Data provided Start Marker
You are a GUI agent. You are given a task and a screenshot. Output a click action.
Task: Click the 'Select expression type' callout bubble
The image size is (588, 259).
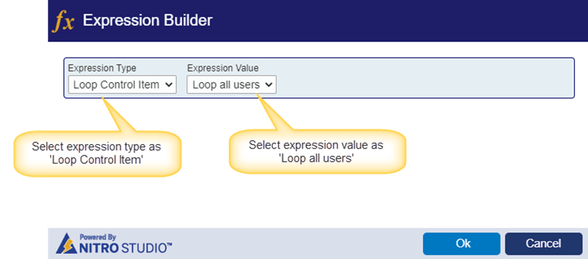97,153
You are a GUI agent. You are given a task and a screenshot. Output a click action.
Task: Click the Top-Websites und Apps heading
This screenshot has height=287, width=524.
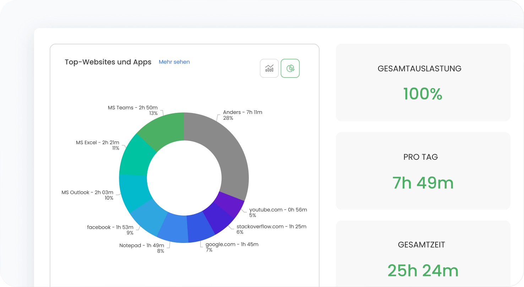tap(108, 62)
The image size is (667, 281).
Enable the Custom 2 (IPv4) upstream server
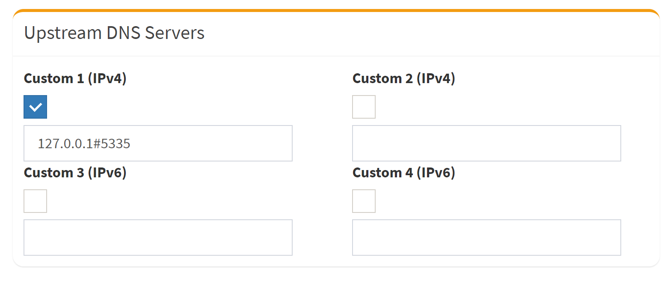pos(364,107)
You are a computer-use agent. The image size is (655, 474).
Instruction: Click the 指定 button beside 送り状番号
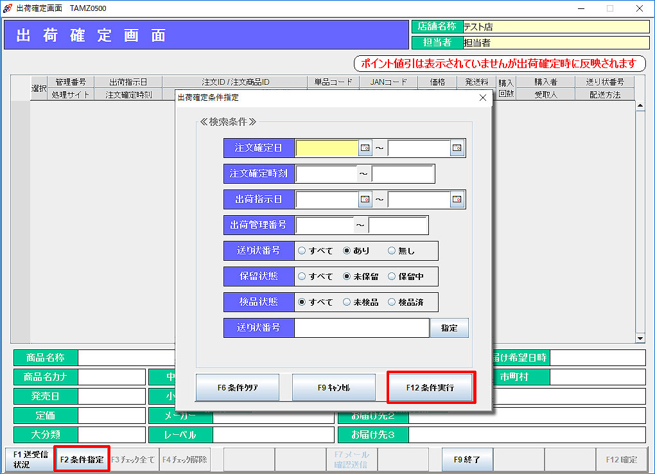point(449,328)
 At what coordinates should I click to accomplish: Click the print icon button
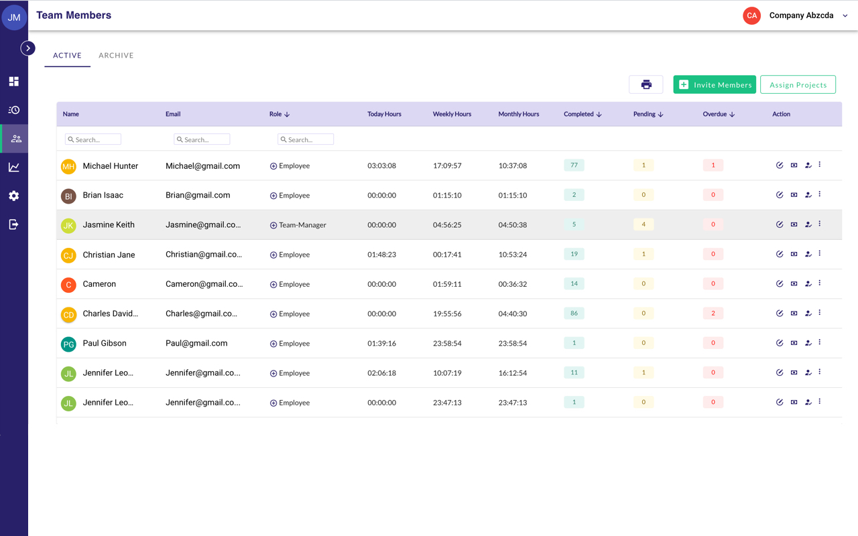pos(646,84)
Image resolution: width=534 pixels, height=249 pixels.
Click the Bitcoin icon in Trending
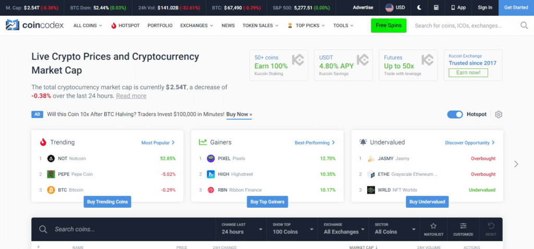(x=51, y=190)
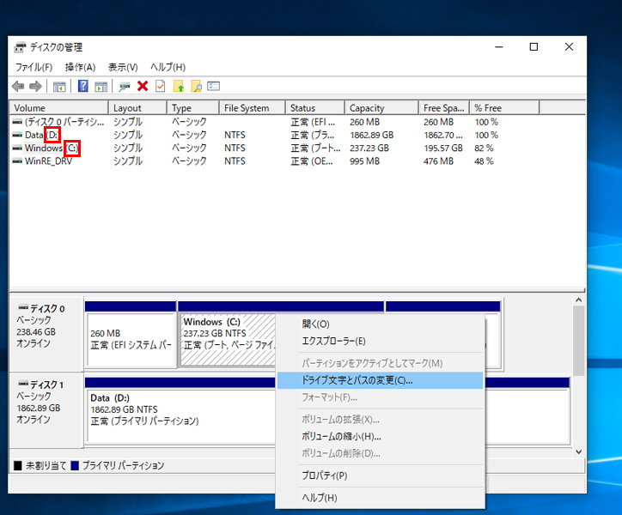The width and height of the screenshot is (622, 515).
Task: Click ボリュームの縮小(H)... in the context menu
Action: click(341, 436)
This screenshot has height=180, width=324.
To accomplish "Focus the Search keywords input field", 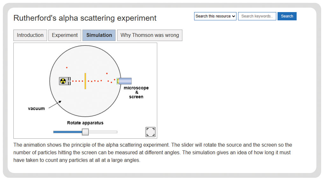I will point(257,16).
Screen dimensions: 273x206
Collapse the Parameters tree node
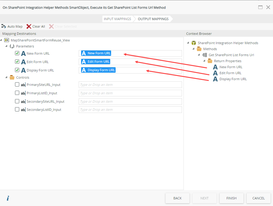pyautogui.click(x=7, y=46)
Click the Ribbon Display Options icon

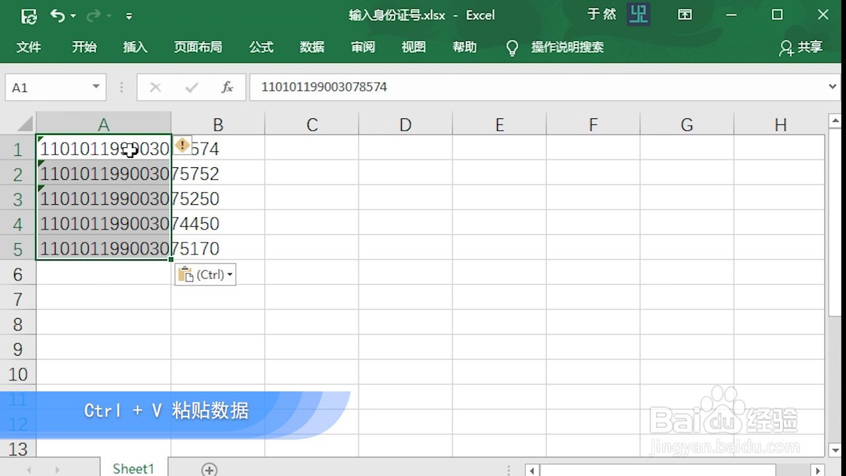tap(685, 15)
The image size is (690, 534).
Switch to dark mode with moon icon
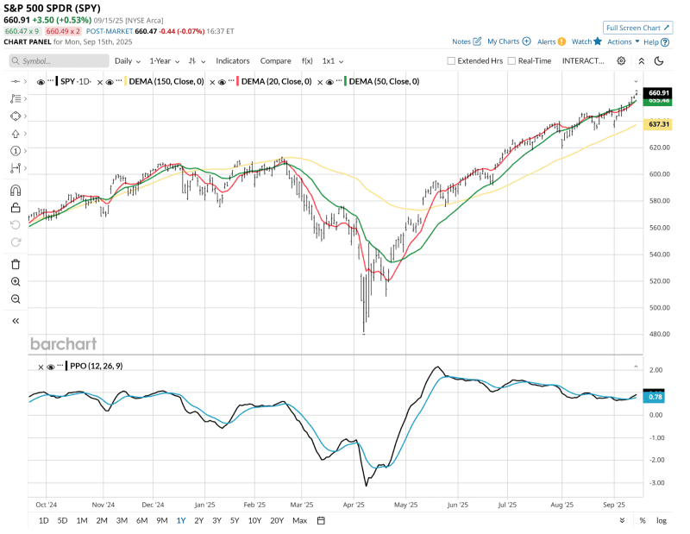click(x=659, y=61)
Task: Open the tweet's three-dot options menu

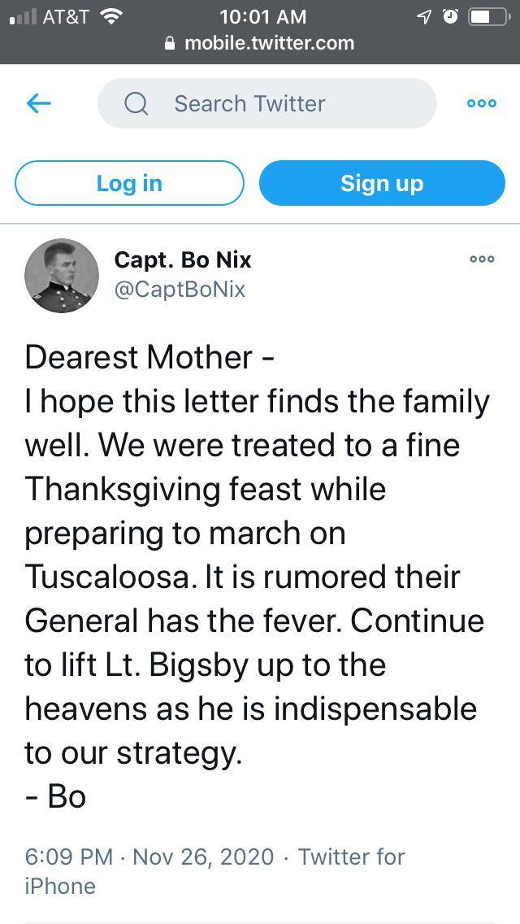Action: [x=482, y=259]
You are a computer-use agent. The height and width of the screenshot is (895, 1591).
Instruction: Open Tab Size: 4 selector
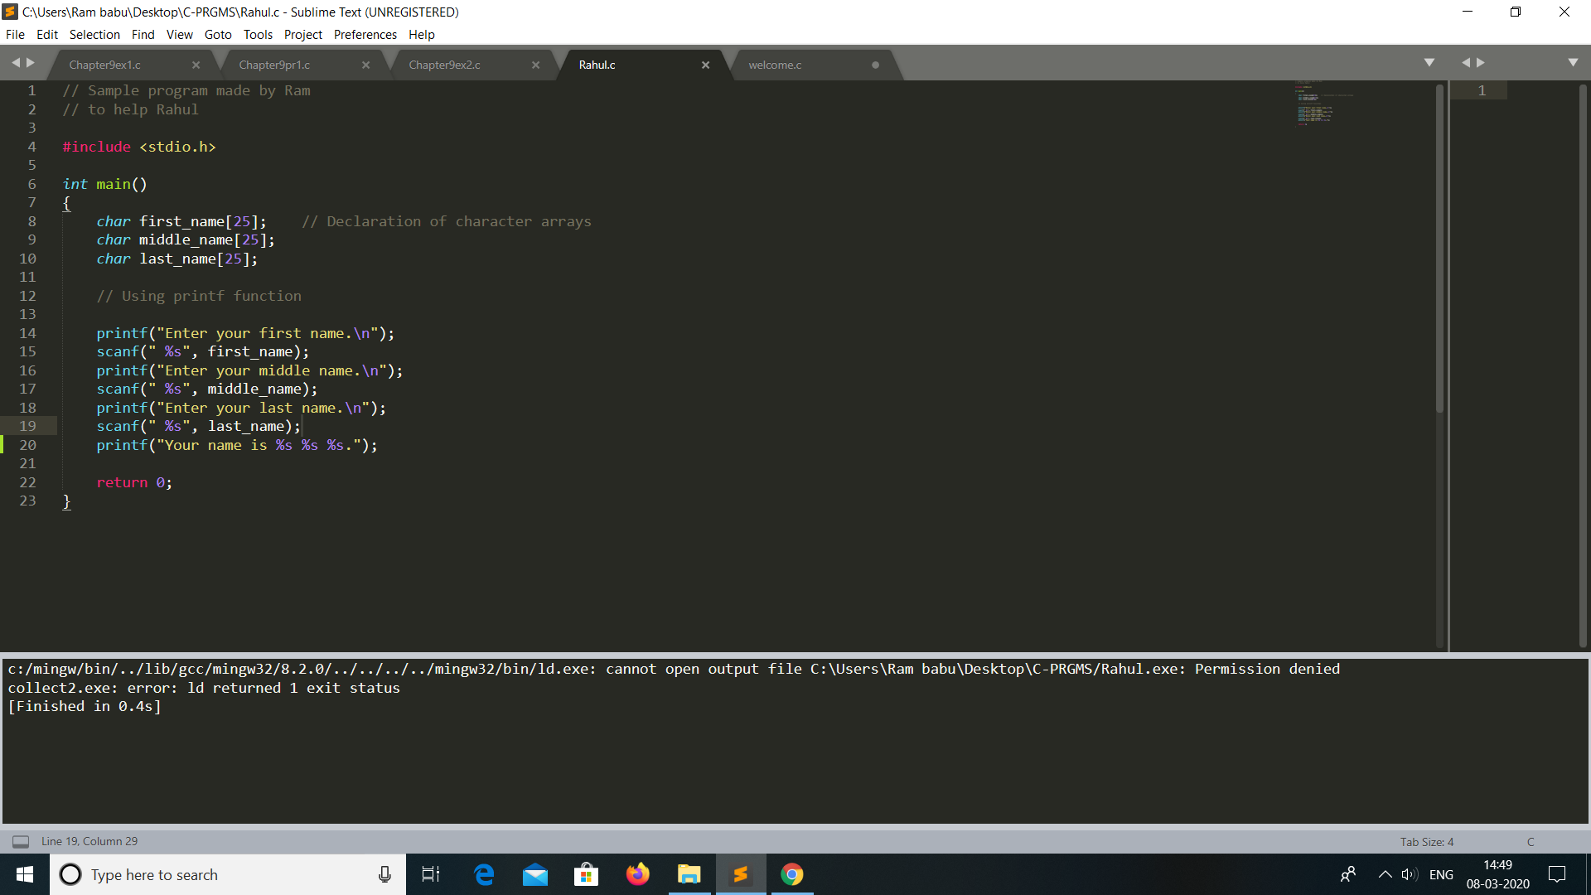coord(1427,841)
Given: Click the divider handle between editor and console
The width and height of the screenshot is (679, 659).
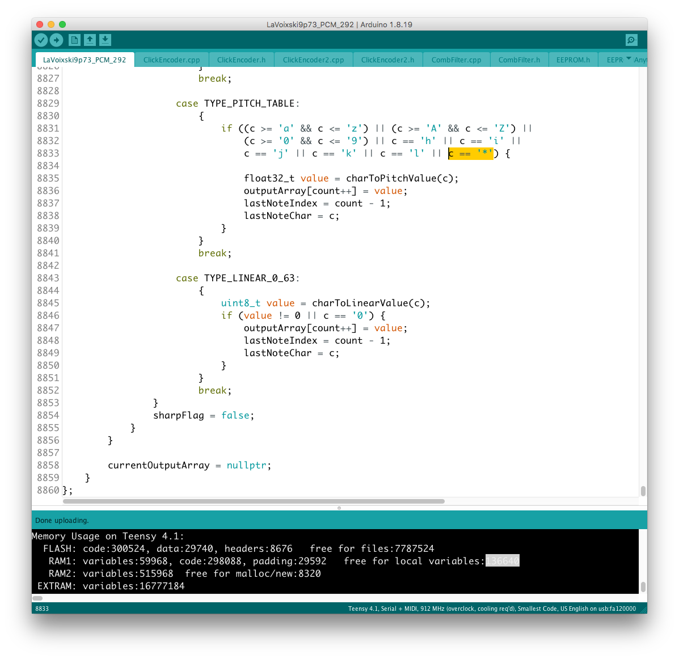Looking at the screenshot, I should click(339, 508).

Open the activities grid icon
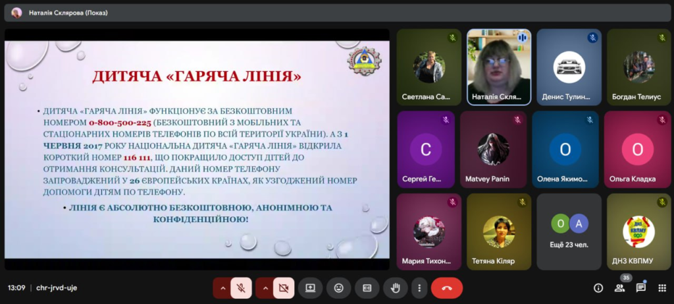point(661,288)
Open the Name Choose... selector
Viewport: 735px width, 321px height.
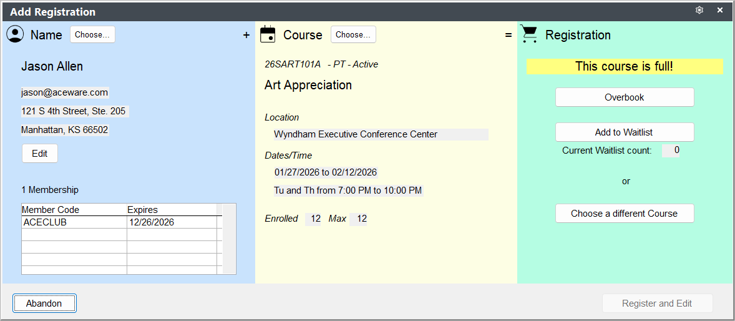[x=93, y=35]
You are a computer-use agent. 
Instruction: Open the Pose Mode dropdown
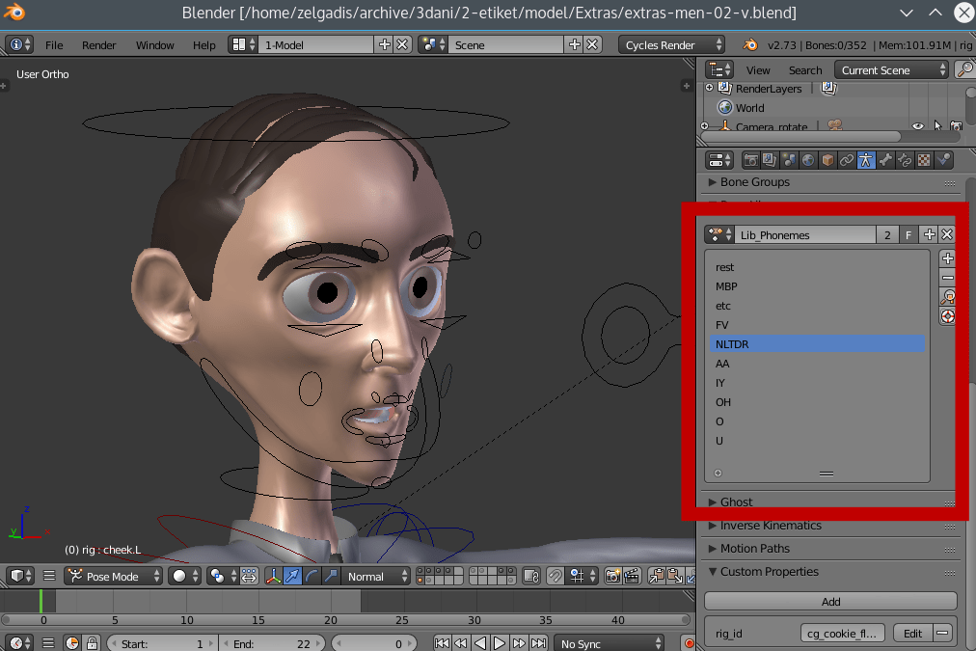pyautogui.click(x=114, y=576)
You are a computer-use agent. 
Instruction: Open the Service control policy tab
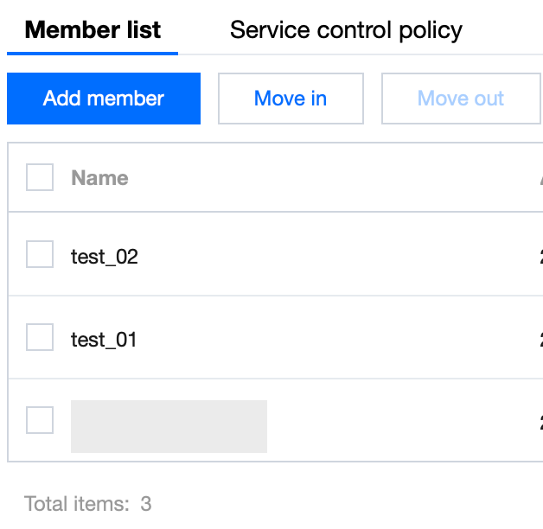[346, 30]
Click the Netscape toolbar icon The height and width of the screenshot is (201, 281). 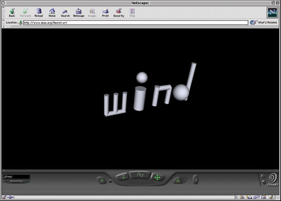tap(79, 13)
Data provided End Marker
From the opening line of the entries, copy each line exactly until the line with "Image resolution: width=534", which is copied as well; leave out pictures.

You are a GUI agent. You are given a task and a screenshot. Output a click action.
Task: Click the 'Select expression type' callout bubble
The image size is (588, 259).
97,153
You are a GUI agent. You are given a task and a screenshot. Output a click action.
Task: Click the Top-Websites und Apps heading
This screenshot has height=287, width=524.
tap(108, 62)
The image size is (667, 281).
Enable the Custom 2 (IPv4) upstream server
pos(364,107)
You are a computer-use agent. The image size is (655, 474).
Instruction: Click the 指定 button beside 送り状番号
point(449,328)
 At what coordinates should I click to accomplish: Click the print icon button
pos(646,84)
Image resolution: width=534 pixels, height=249 pixels.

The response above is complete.